Tuesday, January 15, 2013

Korellia'44 review


I got this game for my birthday/Christmas present from the in-laws.  We played it two times over Christmas and a third time over new years.  In terms of game play each game seems to run about 30-40 min a turn with a full game on average lasting 14 turns.

"On Average" is easily calculated thanks to the type of game that this is.  You see unlike every other war game I've played with Wulfa's dad this one has a variable number of turns.  To the right bottom you see a small box with numbers and a marker.  This represents Stalin's patience.  Each game turn the Russian player rolls 1d6 and on a 3 or lower Stalin loses one point of patience.  At zero patience the game is over and you count victory points(The red hexes).

Without that randomness this game is a walk for the Russian player... you just meander forwards slowly and your troops out number and overwhelm the Finnish(who the entire game will have meager resources and be running around sniping at the Russians).

But with the patience system the intensity is kicked up.  You know you have to move your troops quickly, you know that each delay, each failed battle is you losing the war significantly....each successful boss roll is a reprieve, each failure devastating.

There are four ways to get more boss points(you start at 3).  Two consist of getting rid of troops, and two consist of capturing the first two finish defensive lines.

Since you start at 3 points then by about turn 6 if you haven't captured the first line it is game over.  If you did capture it then by turn 8 if you haven't captured the 2nd line the game is over.

And those two lines together only count up to 10 points... of the 20 you need.

The one game we completed, I was playing Russian and on turn ~18(we weren't counting) I had 94% of the map and just barely had 21 points.  And it wasn't a guaranteed victory...I still had two boss points but he still had reinforcements and might have taken some of the VP's back.

Absolutely love this game and recommend it to anyone at all who plays war games.

As a note it can easily be played as a 3 player game if you split the Russian army into two players who are playing as a team vs the Finns.  The game mechanics which limit interaction between the armies make this a simple adjustment.


4 comments:

Cap'n John said...

I've enjoyed the concept of war games like these. Unfortunately the overwhelming number of playing pieces makes them appear far more complicated to play than what they probably are.
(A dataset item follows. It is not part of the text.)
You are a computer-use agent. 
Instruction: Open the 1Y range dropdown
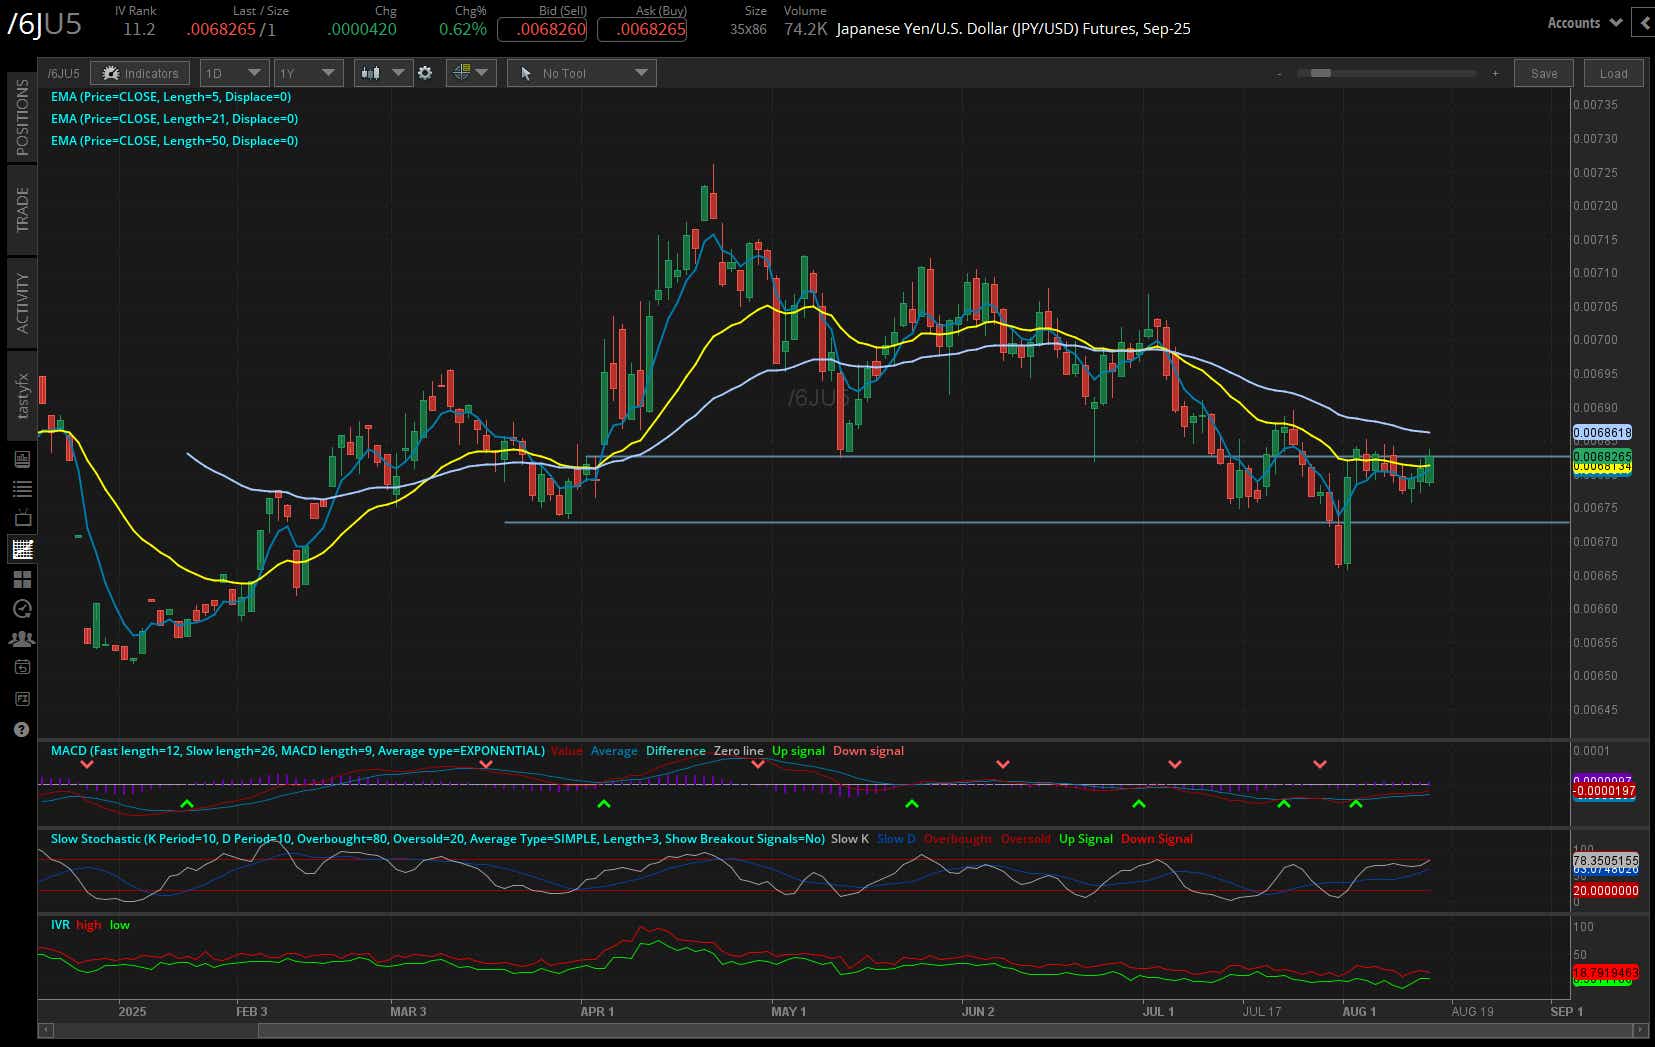coord(308,72)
Several years ago Saylah talked about the WoW Board Game on her blog, and that it took so long to set up and play that as much as she and her family really enjoyed WoW the MMO, they just didn't like the WoW Board Game. Wanting a copy of the WoW board game myself I made her an offer, she accepted, and a week or so after Paypalling her the money a HUGE parcel arrived in the post for me.

And Saylah was right. There were a lot of pieces and it took a long time to set up and play, especially if you're learning to play. It also takes up a lot of space. The very first game took my son and I 3 days to play (during which we had no dining room table ;) Despite that first experience we still like dragging it out and playing the occasional game, and now that we know what we're doing the games play a lot faster. (We just played this weekend, and one game took approx. 5 hours.)

But with multiple quests in play there's a lot of models on the board and our character sheets look complicated and there's cards scattered all over the place and there's a box lid full of plastic Mob models just itching to get out onto the board and I'm sure to the casual observer it looks just as ZOMG! O_O as your war game does.

Dammerung said...

Exactly. Once you start playing the games move pretty quickly and you get a rhythm going.

But that initial game is usually a bit much for the first time player.

Michael Chadwick said...

Is this game related to Memoir '44 at all?

Dammerung said...

They both have battles but.otherwise no.